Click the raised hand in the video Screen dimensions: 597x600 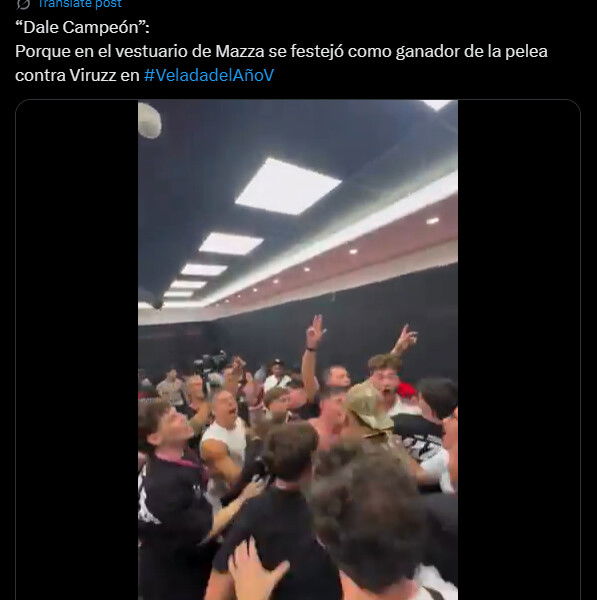pos(315,331)
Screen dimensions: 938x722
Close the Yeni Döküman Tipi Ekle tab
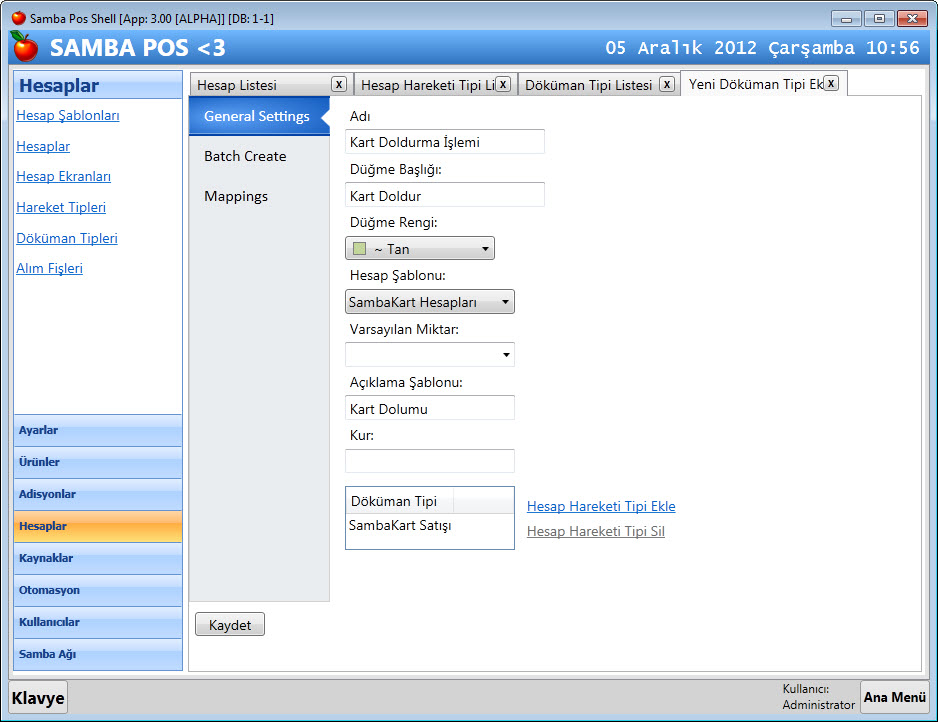pos(831,83)
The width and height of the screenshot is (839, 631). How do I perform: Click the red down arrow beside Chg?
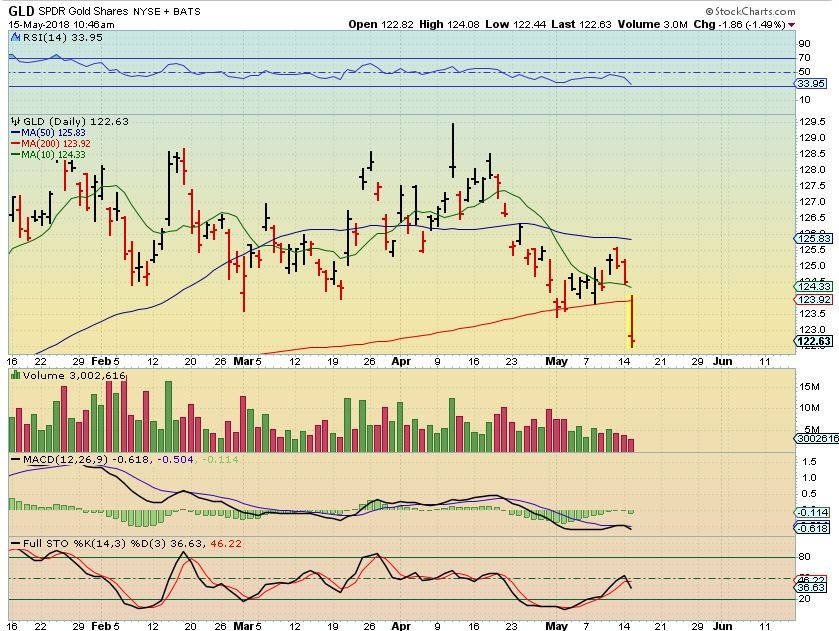pyautogui.click(x=792, y=24)
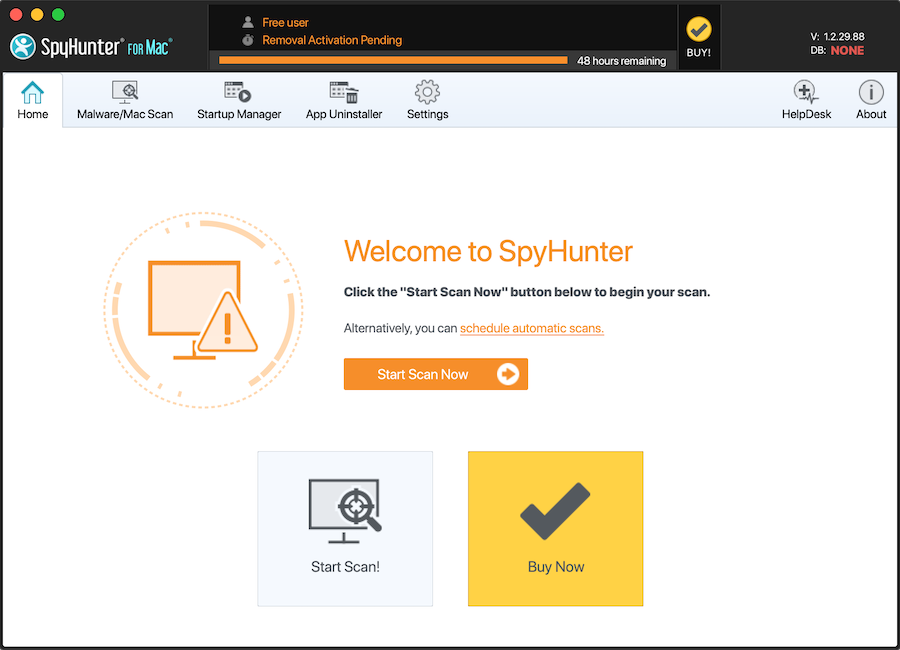This screenshot has width=900, height=650.
Task: Open the Home tab house icon
Action: point(32,93)
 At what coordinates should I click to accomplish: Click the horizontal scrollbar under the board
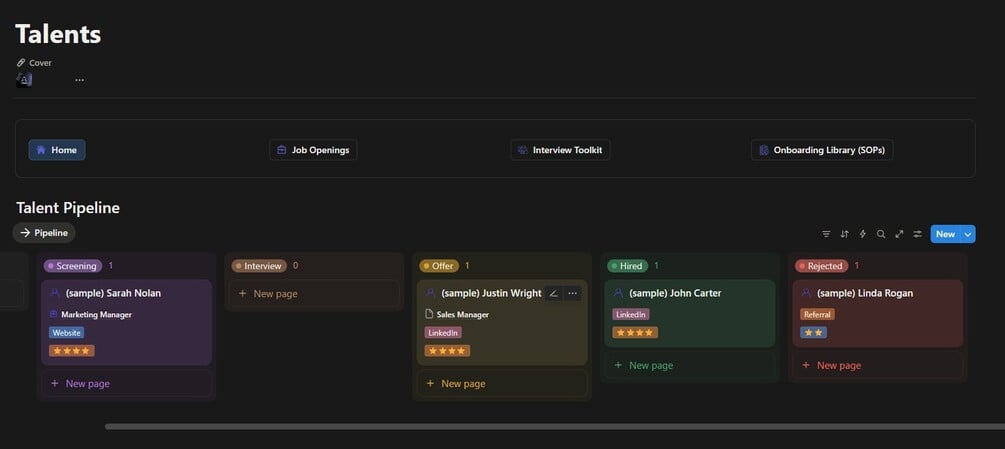[x=555, y=427]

» **Given problem**:
Set out everything from the line containing "Screen dimensions: 938x722" down to the end of the records as a Markdown table with the columns Row and Line. Skip blank lines and leave the pictures out.

» **Worked solution**:
| Row | Line |
|---|---|
| 1 | Screen dimensions: 938x722 |
| 2 | Close the Yeni Döküman Tipi Ekle tab |
| 3 | pos(831,83) |
| 4 | The width and height of the screenshot is (839, 631). How do I perform: Click the red down arrow beside Chg? |
| 5 | pyautogui.click(x=792, y=24) |
| 6 | This screenshot has width=900, height=650. |
| 7 | Task: Open the Home tab house icon |
| 8 | Action: point(32,93) |
| 9 |  At what coordinates should I click to accomplish: Click the horizontal scrollbar under the board |
| 10 | [x=555, y=427] |